[TASK INPUTS]

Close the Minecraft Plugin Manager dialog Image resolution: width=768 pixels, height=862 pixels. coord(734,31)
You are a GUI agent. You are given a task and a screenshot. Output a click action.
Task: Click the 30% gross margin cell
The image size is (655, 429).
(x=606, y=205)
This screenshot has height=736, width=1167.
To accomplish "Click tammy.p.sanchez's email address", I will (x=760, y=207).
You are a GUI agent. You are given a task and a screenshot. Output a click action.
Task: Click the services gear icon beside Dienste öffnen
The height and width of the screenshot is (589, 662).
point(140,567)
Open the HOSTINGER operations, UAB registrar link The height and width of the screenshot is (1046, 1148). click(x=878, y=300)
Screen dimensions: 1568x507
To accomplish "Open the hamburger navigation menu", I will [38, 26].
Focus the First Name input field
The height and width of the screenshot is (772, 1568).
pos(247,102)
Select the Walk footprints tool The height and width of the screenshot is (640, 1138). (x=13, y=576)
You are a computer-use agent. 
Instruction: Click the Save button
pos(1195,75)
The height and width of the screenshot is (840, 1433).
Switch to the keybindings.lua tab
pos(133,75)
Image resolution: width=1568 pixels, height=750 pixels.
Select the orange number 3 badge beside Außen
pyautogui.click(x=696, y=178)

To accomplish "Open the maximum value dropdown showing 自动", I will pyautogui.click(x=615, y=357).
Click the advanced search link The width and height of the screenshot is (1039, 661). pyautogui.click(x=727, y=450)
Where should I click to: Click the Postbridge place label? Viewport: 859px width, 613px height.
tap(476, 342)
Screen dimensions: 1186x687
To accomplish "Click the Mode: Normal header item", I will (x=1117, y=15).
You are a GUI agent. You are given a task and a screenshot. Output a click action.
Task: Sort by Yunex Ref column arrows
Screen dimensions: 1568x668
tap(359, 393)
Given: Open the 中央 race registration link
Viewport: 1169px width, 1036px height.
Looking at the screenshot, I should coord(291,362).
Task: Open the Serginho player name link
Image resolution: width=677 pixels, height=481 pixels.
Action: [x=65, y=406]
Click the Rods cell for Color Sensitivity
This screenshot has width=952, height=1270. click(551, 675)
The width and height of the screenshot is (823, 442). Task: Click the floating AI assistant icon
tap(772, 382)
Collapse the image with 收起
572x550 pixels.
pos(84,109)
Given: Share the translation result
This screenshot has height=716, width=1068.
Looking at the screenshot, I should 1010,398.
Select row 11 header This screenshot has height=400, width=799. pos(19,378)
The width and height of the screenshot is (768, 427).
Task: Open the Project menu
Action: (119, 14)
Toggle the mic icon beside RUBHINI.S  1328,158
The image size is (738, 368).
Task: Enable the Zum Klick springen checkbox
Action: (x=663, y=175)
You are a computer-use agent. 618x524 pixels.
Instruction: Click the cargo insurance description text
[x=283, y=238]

[/TASK INPUTS]

- TASK ITEM: Copy down the complete data exactly as supplied.

- OUTPUT FOR THIS TASK:
Close the Minecraft Plugin Manager dialog Image resolution: width=768 pixels, height=862 pixels. coord(734,31)
You are a GUI agent. You are given a task and a screenshot. Output a click action.
Task: Click the 30% gross margin cell
The image size is (655, 429).
(x=606, y=205)
This screenshot has height=736, width=1167.
To accomplish "Click tammy.p.sanchez's email address", I will (x=760, y=207).
You are a GUI agent. You are given a task and a screenshot. Output a click action.
Task: Click the services gear icon beside Dienste öffnen
The height and width of the screenshot is (589, 662).
point(140,567)
Open the HOSTINGER operations, UAB registrar link The height and width of the screenshot is (1046, 1148). click(x=878, y=300)
Screen dimensions: 1568x507
To accomplish "Open the hamburger navigation menu", I will [38, 26].
Focus the First Name input field
The height and width of the screenshot is (772, 1568).
pos(247,102)
Select the Walk footprints tool The height and width of the screenshot is (640, 1138). (x=13, y=576)
You are a computer-use agent. 
Instruction: Click the Save button
pos(1195,75)
The height and width of the screenshot is (840, 1433).
Switch to the keybindings.lua tab
pos(133,75)
Image resolution: width=1568 pixels, height=750 pixels.
Select the orange number 3 badge beside Außen
pyautogui.click(x=696, y=178)

To accomplish "Open the maximum value dropdown showing 自动", I will pyautogui.click(x=615, y=357).
Click the advanced search link The width and height of the screenshot is (1039, 661). pyautogui.click(x=727, y=450)
Where should I click to: Click the Postbridge place label? Viewport: 859px width, 613px height.
tap(476, 342)
Screen dimensions: 1186x687
To accomplish "Click the Mode: Normal header item", I will (x=1117, y=15).
You are a GUI agent. You are given a task and a screenshot. Output a click action.
Task: Sort by Yunex Ref column arrows
Screen dimensions: 1568x668
tap(359, 393)
Given: Open the 中央 race registration link
Viewport: 1169px width, 1036px height.
Looking at the screenshot, I should coord(291,362).
Task: Open the Serginho player name link
Image resolution: width=677 pixels, height=481 pixels.
Action: [x=65, y=406]
Click the Rods cell for Color Sensitivity
This screenshot has width=952, height=1270. click(551, 675)
The width and height of the screenshot is (823, 442). Task: Click the floating AI assistant icon
tap(772, 382)
Collapse the image with 收起
572x550 pixels.
pos(84,109)
Given: Share the translation result
This screenshot has height=716, width=1068.
Looking at the screenshot, I should 1010,398.
Select row 11 header This screenshot has height=400, width=799. pos(19,378)
The width and height of the screenshot is (768, 427).
Task: Open the Project menu
Action: (119, 14)
Toggle the mic icon beside RUBHINI.S  1328,158
The image size is (738, 368).
Task: Enable the Zum Klick springen checkbox
Action: (x=663, y=175)
You are a computer-use agent. 618x524 pixels.
Instruction: Click the cargo insurance description text
[x=283, y=238]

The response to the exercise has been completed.